» Exercises to complete:
1. Reproduce the FFL protocol excerpt word for word, from "1. The Folding: Managed" to "the re-folded poses.".
2. Answer these questions from the FFL protocol excerpt:
(a) What manages the Folding part?
(b) What does RD stand for?
(c) In minimizeBinderAlternate, which profile is used for one of the alternating rounds?

» Excerpted passage:
-=-=-=-=-
For all these tests, we have divided the FFL protocol into two parts:

  1. The Folding: Managed by the NubInitioMover.
  2. The RD cycle: The Relax/Design (RD) cycle tests different ways to generate the final desings from the re-folded poses.
classicFFL:
Label PACK DESIGN BB CHI
HOTSPOT - - - -
COLDSPOT X X - X
FLEXIBLE X - X X
TEMPLATE X X X X
CONTEXT - - - -
fullDesign / minimize:
Label PACK DESIGN BB CHI
HOTSPOT - - X X
COLDSPOT X X X X
FLEXIBLE X - X X
TEMPLATE X X X X
CONTEXT - - X X

(one uses FastRelax, the other uses MinMover)

minimizeBinderAlternate:

(alternates one round of classicFFL and one with the following profile)
-=-=-=-=-
» Information supplied:

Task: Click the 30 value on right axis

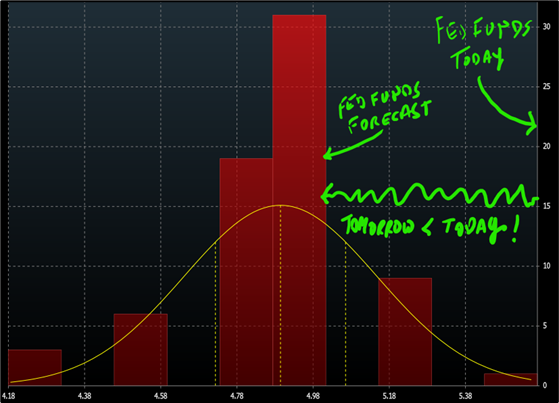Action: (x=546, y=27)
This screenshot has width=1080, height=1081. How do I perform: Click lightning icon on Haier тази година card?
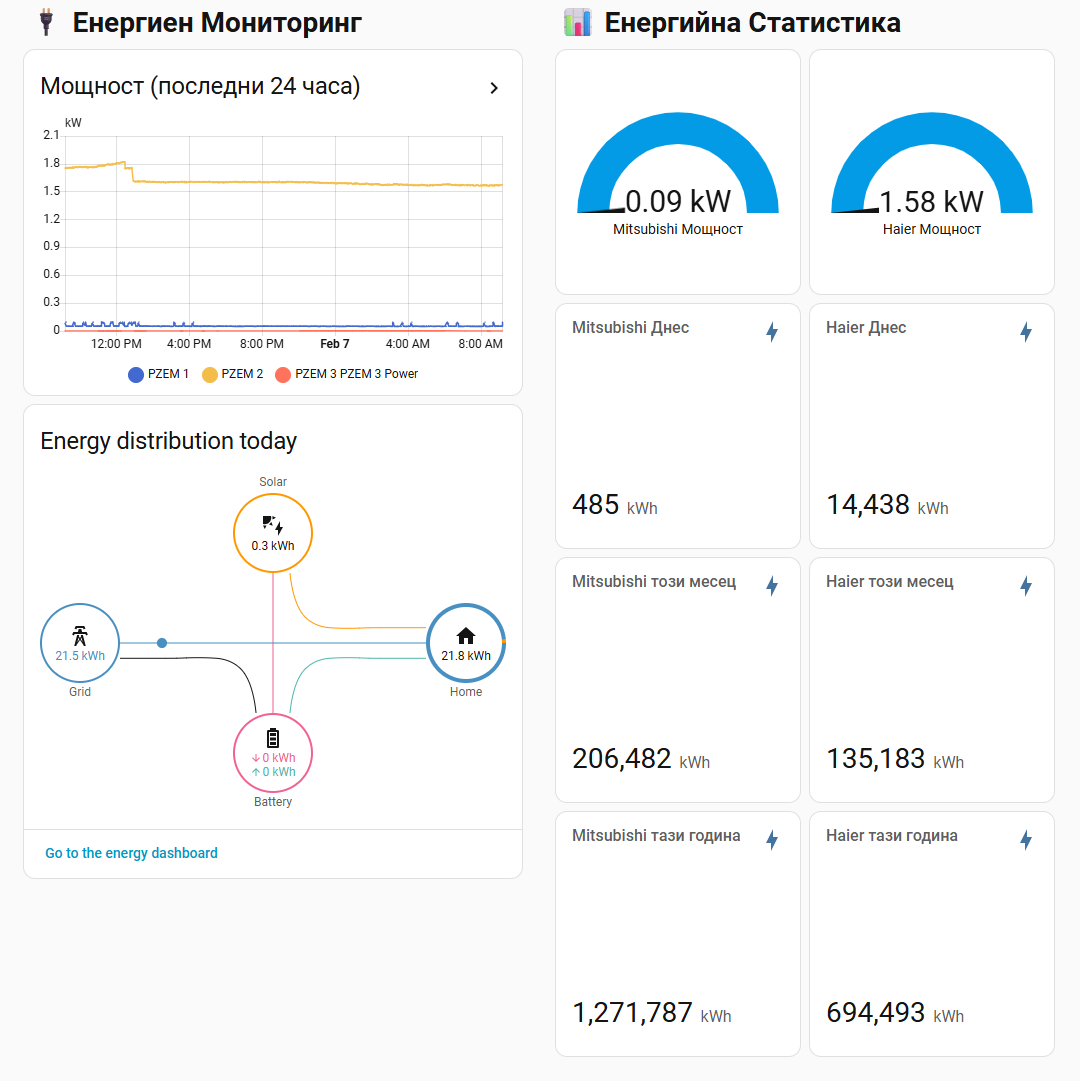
-=-=-=-=-
» Expected results:
1.
1. The Folding: Managed by the NubInitioMover.
  2. The RD cycle: The Relax/Design (RD) cycle tests different ways to generate the final desings from the re-folded poses.

2.
(a) The NubInitioMover.
(b) Relax/Design.
(c) classicFFL.